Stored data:
>>>>

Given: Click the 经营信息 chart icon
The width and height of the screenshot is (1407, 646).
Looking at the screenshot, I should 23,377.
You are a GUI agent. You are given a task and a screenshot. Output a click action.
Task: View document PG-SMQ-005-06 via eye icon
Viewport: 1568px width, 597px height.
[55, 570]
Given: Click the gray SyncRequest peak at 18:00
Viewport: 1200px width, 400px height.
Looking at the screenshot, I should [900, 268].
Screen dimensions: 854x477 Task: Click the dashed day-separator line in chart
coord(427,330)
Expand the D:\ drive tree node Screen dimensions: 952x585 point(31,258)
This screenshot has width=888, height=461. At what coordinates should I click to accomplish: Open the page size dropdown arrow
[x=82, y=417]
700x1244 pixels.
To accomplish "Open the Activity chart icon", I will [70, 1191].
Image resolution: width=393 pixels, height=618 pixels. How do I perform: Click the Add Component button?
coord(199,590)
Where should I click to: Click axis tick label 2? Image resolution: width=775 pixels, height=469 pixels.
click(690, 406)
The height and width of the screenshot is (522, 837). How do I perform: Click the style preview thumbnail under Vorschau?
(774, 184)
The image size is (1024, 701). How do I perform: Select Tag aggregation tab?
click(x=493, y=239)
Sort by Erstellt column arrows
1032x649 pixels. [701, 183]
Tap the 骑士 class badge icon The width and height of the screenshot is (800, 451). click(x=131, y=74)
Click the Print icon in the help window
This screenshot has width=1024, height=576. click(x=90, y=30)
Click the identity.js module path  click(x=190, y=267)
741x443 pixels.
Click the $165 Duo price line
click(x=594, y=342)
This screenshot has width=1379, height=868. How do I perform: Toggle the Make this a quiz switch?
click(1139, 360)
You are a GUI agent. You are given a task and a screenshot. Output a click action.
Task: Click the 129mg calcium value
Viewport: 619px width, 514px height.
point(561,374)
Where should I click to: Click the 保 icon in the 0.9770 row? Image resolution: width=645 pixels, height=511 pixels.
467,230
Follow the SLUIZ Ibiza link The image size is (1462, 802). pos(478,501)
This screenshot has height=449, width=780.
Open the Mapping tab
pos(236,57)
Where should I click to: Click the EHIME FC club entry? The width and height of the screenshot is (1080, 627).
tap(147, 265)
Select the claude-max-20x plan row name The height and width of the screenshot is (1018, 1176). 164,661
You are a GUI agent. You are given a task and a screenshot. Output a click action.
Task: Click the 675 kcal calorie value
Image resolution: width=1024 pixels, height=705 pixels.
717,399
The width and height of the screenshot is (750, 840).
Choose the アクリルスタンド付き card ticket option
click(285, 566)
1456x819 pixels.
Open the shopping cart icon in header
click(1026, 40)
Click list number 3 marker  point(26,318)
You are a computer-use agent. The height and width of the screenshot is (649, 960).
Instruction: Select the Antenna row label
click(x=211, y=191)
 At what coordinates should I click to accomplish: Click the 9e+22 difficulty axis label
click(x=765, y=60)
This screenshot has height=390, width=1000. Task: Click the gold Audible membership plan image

<<<<

_DIRECTIONS FOR THIS TASK:_
Leaving nothing out, print each line above exactly.

_REPLY TO THE TASK:_
Given: Click the 经营信息 chart icon
The width and height of the screenshot is (1407, 646).
Looking at the screenshot, I should 23,377.
You are a GUI agent. You are given a task and a screenshot. Output a click action.
Task: View document PG-SMQ-005-06 via eye icon
Viewport: 1568px width, 597px height.
[55, 570]
Given: Click the gray SyncRequest peak at 18:00
Viewport: 1200px width, 400px height.
Looking at the screenshot, I should [900, 268].
Screen dimensions: 854x477 Task: Click the dashed day-separator line in chart
coord(427,330)
Expand the D:\ drive tree node Screen dimensions: 952x585 point(31,258)
This screenshot has width=888, height=461. At what coordinates should I click to accomplish: Open the page size dropdown arrow
[x=82, y=417]
700x1244 pixels.
To accomplish "Open the Activity chart icon", I will [70, 1191].
Image resolution: width=393 pixels, height=618 pixels. How do I perform: Click the Add Component button?
coord(199,590)
Where should I click to: Click axis tick label 2? Image resolution: width=775 pixels, height=469 pixels.
click(690, 406)
The height and width of the screenshot is (522, 837). How do I perform: Click the style preview thumbnail under Vorschau?
(774, 184)
The image size is (1024, 701). How do I perform: Select Tag aggregation tab?
click(x=493, y=239)
Sort by Erstellt column arrows
1032x649 pixels. [701, 183]
Tap the 骑士 class badge icon The width and height of the screenshot is (800, 451). click(x=131, y=74)
Click the Print icon in the help window
This screenshot has width=1024, height=576. click(x=90, y=30)
Click the identity.js module path  click(x=190, y=267)
741x443 pixels.
Click the $165 Duo price line
click(x=594, y=342)
This screenshot has width=1379, height=868. How do I perform: Toggle the Make this a quiz switch?
click(1139, 360)
You are a GUI agent. You are given a task and a screenshot. Output a click action.
Task: Click the 129mg calcium value
Viewport: 619px width, 514px height.
point(561,374)
Where should I click to: Click the 保 icon in the 0.9770 row? Image resolution: width=645 pixels, height=511 pixels.
467,230
Follow the SLUIZ Ibiza link The image size is (1462, 802). pos(478,501)
This screenshot has height=449, width=780.
Open the Mapping tab
pos(236,57)
Where should I click to: Click the EHIME FC club entry? The width and height of the screenshot is (1080, 627).
tap(147, 265)
Select the claude-max-20x plan row name The height and width of the screenshot is (1018, 1176). 164,661
You are a GUI agent. You are given a task and a screenshot. Output a click action.
Task: Click the 675 kcal calorie value
Image resolution: width=1024 pixels, height=705 pixels.
717,399
The width and height of the screenshot is (750, 840).
Choose the アクリルスタンド付き card ticket option
click(285, 566)
1456x819 pixels.
Open the shopping cart icon in header
click(1026, 40)
Click list number 3 marker  point(26,318)
You are a computer-use agent. The height and width of the screenshot is (649, 960).
Instruction: Select the Antenna row label
click(x=211, y=191)
 At what coordinates should I click to accomplish: Click the 9e+22 difficulty axis label
click(x=765, y=60)
This screenshot has height=390, width=1000. Task: Click the gold Audible membership plan image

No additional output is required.